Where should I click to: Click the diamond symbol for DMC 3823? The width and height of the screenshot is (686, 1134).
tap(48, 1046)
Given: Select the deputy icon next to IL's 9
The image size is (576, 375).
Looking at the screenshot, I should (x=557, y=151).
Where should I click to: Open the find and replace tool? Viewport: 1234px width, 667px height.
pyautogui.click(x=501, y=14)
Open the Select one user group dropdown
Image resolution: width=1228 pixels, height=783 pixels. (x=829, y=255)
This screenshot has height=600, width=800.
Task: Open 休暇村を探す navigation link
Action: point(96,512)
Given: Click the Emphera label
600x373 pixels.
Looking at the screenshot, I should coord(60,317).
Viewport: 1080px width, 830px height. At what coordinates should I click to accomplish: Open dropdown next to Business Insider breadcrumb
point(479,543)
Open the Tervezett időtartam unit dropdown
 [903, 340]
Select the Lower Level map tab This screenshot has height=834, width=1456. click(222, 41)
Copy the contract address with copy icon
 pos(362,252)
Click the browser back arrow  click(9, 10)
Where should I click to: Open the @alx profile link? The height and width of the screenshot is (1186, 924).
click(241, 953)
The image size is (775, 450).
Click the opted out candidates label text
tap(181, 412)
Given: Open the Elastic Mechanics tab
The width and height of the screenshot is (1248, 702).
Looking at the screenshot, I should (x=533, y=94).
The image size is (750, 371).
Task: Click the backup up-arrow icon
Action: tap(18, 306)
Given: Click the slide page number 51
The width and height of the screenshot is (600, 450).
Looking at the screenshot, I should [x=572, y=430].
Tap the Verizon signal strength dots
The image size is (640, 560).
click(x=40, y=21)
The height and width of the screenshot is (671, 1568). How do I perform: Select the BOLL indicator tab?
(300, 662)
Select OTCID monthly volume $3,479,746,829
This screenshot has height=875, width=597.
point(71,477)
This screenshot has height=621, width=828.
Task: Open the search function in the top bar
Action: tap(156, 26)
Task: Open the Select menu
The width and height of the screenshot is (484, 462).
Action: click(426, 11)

-*-

What needs to be done. In the data above, repeat exactly each line from the first through the line that contains "Given: Click the slide page number 51", and give nothing else.

Answer for the task.
Where should I click to: Click the diamond symbol for DMC 3823? The width and height of the screenshot is (686, 1134).
tap(48, 1046)
Given: Select the deputy icon next to IL's 9
The image size is (576, 375).
Looking at the screenshot, I should (x=557, y=151).
Where should I click to: Open the find and replace tool? Viewport: 1234px width, 667px height.
pyautogui.click(x=501, y=14)
Open the Select one user group dropdown
Image resolution: width=1228 pixels, height=783 pixels. (x=829, y=255)
This screenshot has height=600, width=800.
Task: Open 休暇村を探す navigation link
Action: point(96,512)
Given: Click the Emphera label
600x373 pixels.
Looking at the screenshot, I should coord(60,317).
Viewport: 1080px width, 830px height. At what coordinates should I click to accomplish: Open dropdown next to Business Insider breadcrumb
point(479,543)
Open the Tervezett időtartam unit dropdown
 [903, 340]
Select the Lower Level map tab This screenshot has height=834, width=1456. click(222, 41)
Copy the contract address with copy icon
 pos(362,252)
Click the browser back arrow  click(9, 10)
Where should I click to: Open the @alx profile link? The height and width of the screenshot is (1186, 924).
click(241, 953)
The image size is (775, 450).
Click the opted out candidates label text
tap(181, 412)
Given: Open the Elastic Mechanics tab
The width and height of the screenshot is (1248, 702).
Looking at the screenshot, I should (x=533, y=94).
The image size is (750, 371).
Task: Click the backup up-arrow icon
Action: tap(18, 306)
Given: Click the slide page number 51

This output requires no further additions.